Golden Nugget Atlantic Club Atlantic City

Many Atlantic Club employees – shown here on the casino’s last day in business in January – were job-hunting at Golden Nugget this week in Atlantic City (Image: AP/Wayne Parry)

When the folks at the Golden Nugget Atlantic City announced an “emergency jobs fair” to fill some newly created customer service spots, they could have hardly expected to be greeted by a cast of over a thousand job seekers lining up around the block. And yet the casino opened its doors this week to a multitude of hopefuls vying to fill just 50 positions; sadly, the prospective employees were facing the worst odds in the casino.

Atlantic Club Employees Turn Out in Droves

Many of the out-of-work were former workers at the Atlantic Club, which filed for bankruptcy in November 2013 after failing to compete against the newer and bigger casinos of Atlantic City. The Atlantic Club was sold in December for $23.4 million, to be stripped for parts, after a last-minute deal with PokerStars.com fell through due to concerns over the outstanding indictment on the company’s founder Isai Scheinberg. Some 1,600 people lost their jobs when it finally shut its doors on January 13th of this year; some had been with the casino since its inception.

Golden Nugget general manager Tom Pohlman said the casino’s burgeoning business was in part due to the closure of the unfortunate Atlantic Club. The Golden Nugget is similar in size, and many of the Atlantic’s former customers now frequent the Nugget. Pohlman confirmed that several thousand former Atlantic customers now have players’ club cards at his casino.

It’s important to us to maintain a certain standard of customer service, and we need to bring in immediate help,” he said. “It’s unfortunate to see how many people are here because that means a lot of people in Atlantic City are out of a job. But there are great candidates here, and we can pick the best of the best.”

Hard to Find Work

Pat Van Woeart – one of the hopefuls – worked in a coffee shop at the Atlantic Club and has been out of work since it was shut down.“It’s been terrible” she said. “I’ve applied everywhere that will take applications, but nobody is hiring. With food prices going up, even milk is more expensive. It’s been really tough. These are all dedicated people and we’re not used to being out of a job. My health benefits are expiring. I need a job and I need it now.”

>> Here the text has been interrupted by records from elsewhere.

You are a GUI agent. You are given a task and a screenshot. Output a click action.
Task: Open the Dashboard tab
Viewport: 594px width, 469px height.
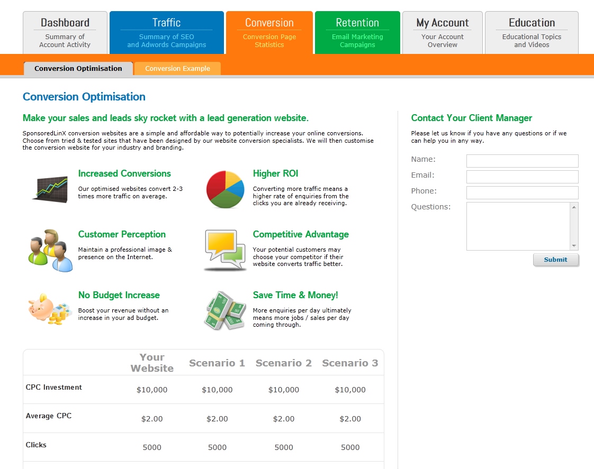coord(65,32)
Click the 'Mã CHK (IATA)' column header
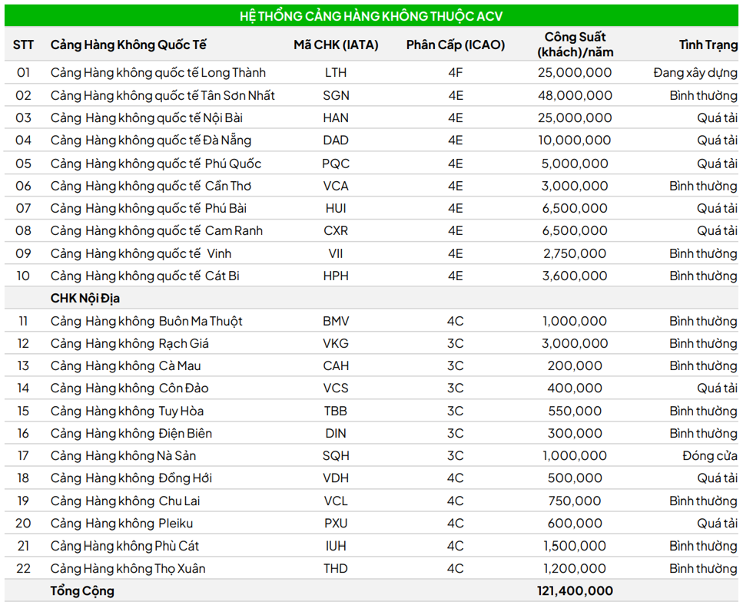The width and height of the screenshot is (743, 605). point(336,45)
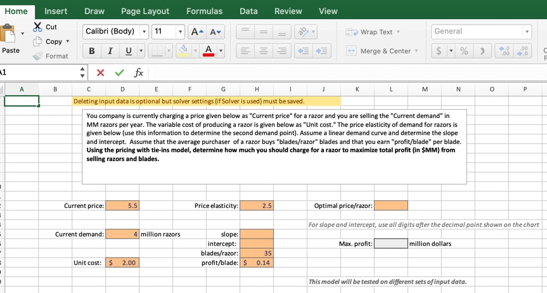The height and width of the screenshot is (293, 547).
Task: Confirm formula entry with green checkmark
Action: [119, 73]
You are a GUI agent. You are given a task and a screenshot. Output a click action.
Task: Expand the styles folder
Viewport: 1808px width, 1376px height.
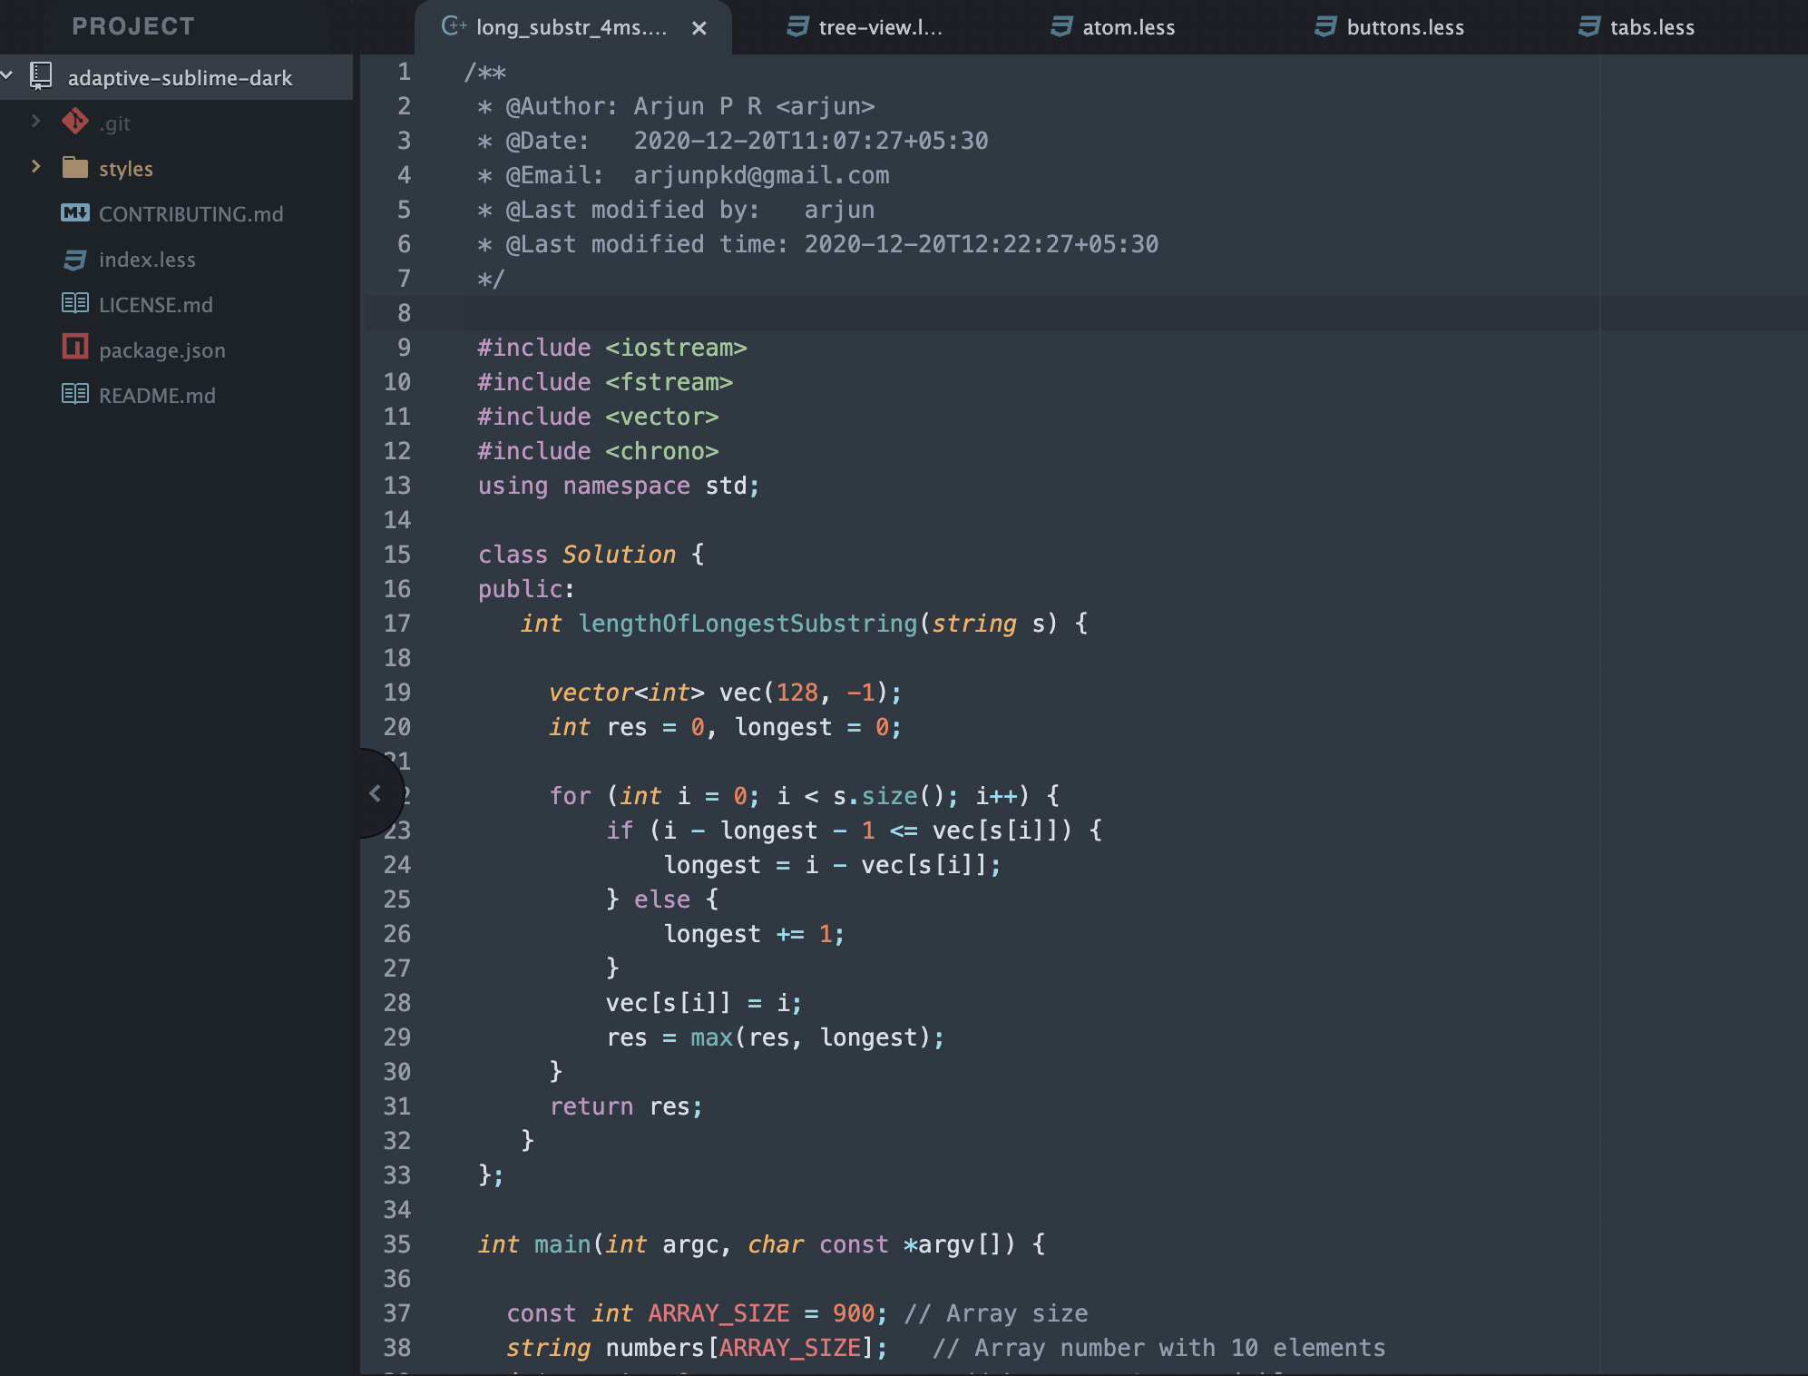click(x=35, y=167)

Ronnie Martinez is a former security guard at the Atlantic Club. He said: “It’s been tough feeding my family. I hope I get hired here. I have a good work record.”

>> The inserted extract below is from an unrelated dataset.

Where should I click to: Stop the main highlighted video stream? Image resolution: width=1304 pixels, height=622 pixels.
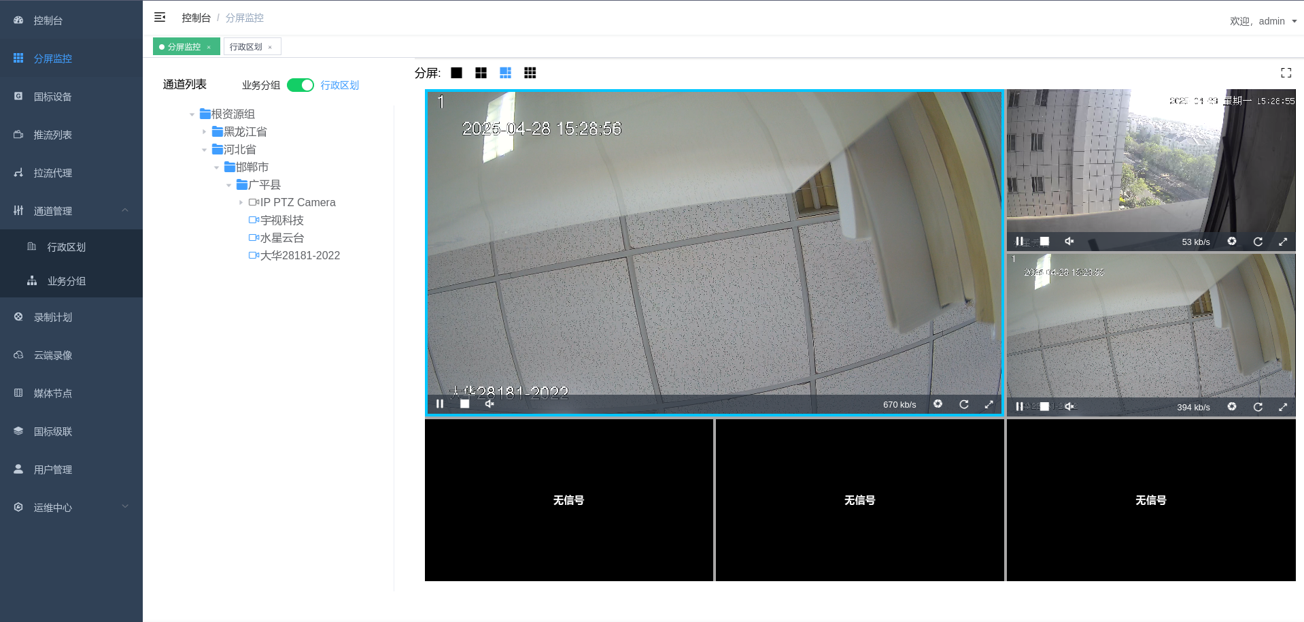464,404
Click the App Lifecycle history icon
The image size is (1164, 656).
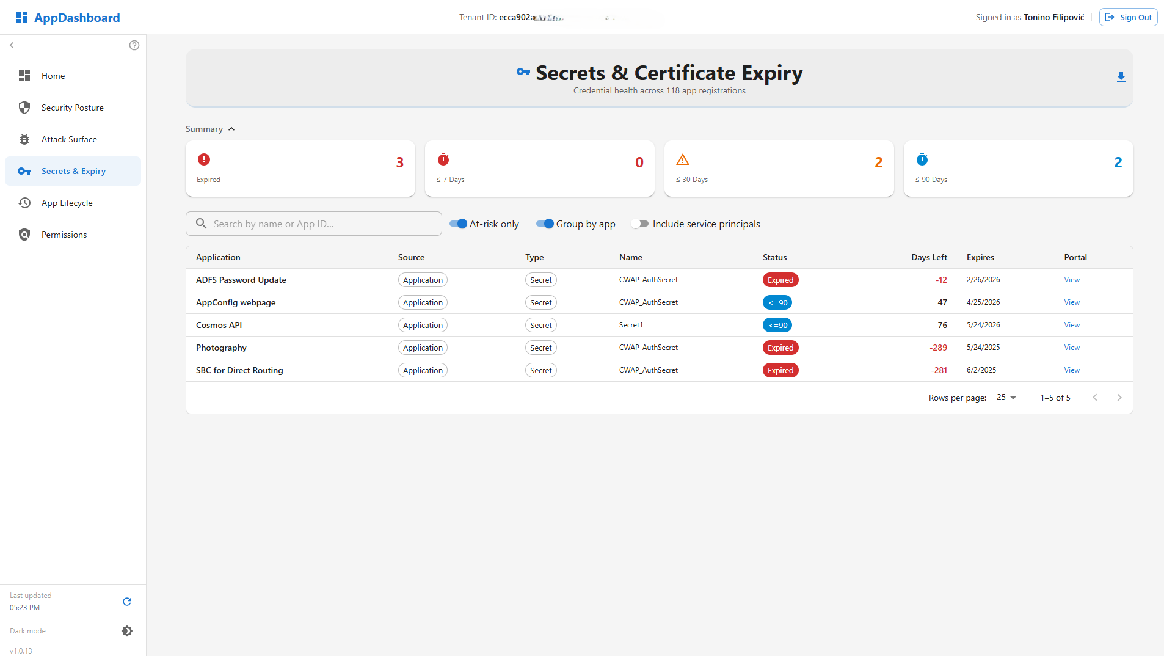(24, 203)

While the casino initially advertised 50 jobs over the two-day fair, Pohlman said it would try to add 100 more, and this week’s unsuccessful applicants will be considered for high-season summer work. Employment manager Tina Smith said housekeeping and security departments were hiring on the spot, while dealers were being evaluated over the two-days, with decisions made later.

The good news, however, is that there are signs of the recession abating in New Jersey. The state’s unemployment rate was 7.3 percent in December – that’s down from 9.6 percent from a year earlier, although there’s still some way to go to reach pre-recession levels of 4.6 percent. By comparison, the December rate was 6.6 percent nationally, 7.1 percent in New York and 6.9 percent in Pennsylvania.